++++ Exercise inputs

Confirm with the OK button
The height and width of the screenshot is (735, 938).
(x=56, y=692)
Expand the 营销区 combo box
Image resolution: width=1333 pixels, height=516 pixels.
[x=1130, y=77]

++++++++

# [Exercise aim]
Repeat every one of the records above word for word, keeping each line unchanged.

# [Response]
Confirm with the OK button
The height and width of the screenshot is (735, 938).
(x=56, y=692)
Expand the 营销区 combo box
Image resolution: width=1333 pixels, height=516 pixels.
[x=1130, y=77]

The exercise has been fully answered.